The Center for Economic & Policy Research (CEPR) & Inclusion released "Unions and Upward Mobility for Low-Wage Workers, a report which analyzed 15 of the lowest-paying occupations in the United States. It showed that unionized workers earn about 16% more (or $1.75 per hour) than their non-union counterparts and were also about 25 percentage points more likely to have health insurance or a pension plan.

Looking at the new Census numbers, the Center for Budget and Policy Priorities shows in new policy briefs that not only are incomes lower for working families, but more Americans, including children, now lack health insurance.

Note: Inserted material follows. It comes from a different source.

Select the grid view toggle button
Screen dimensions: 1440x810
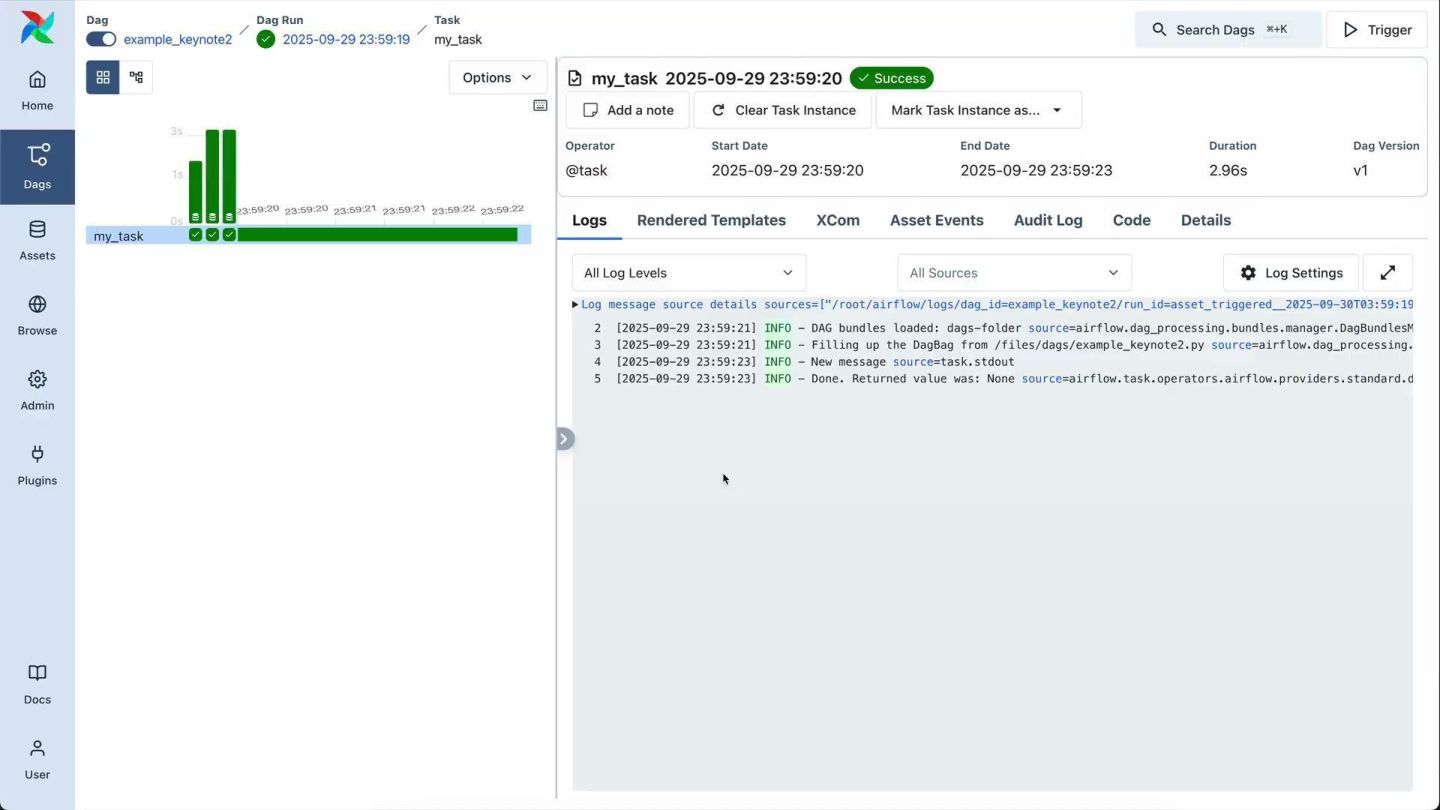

Two years after the Katrina disaster, a new report by the Campaign for America's Future details how conservative policies enacted in its wake have failed to rebuild the Gulf Coast. Instead of rebuilding needed infrastructure and helping working class families, too much of the money allocated by the government went to private contractors and developers, often going to luxury condominiums and football stadiums rather than into rebuilding peoples' homes.

To promote a new direction for post-Katraina rebuilding, the Institute for Southern Studies, in collaboration with Oxfam America and the Jewish Funds for Justice, published Blueprint for Gulf Renewal: The Katrina Crisis and a Community Agenda for Action, which argues for a new direction in tackling critical needs like housing, jobs and coastal protection.  It also features Where did the Katrina money go?, a tabulation of federal spending that shows that less than 30% of the $116 billion in federal funds went to long-term rebuilding.

General Growth Properties, the country's second largest mall owner, not only has a reputation for undermining union rights and racial discrimination, but according to a new report by Good Jobs First, it has managed to rake in over $200 million in taxpayer subsidies across the country.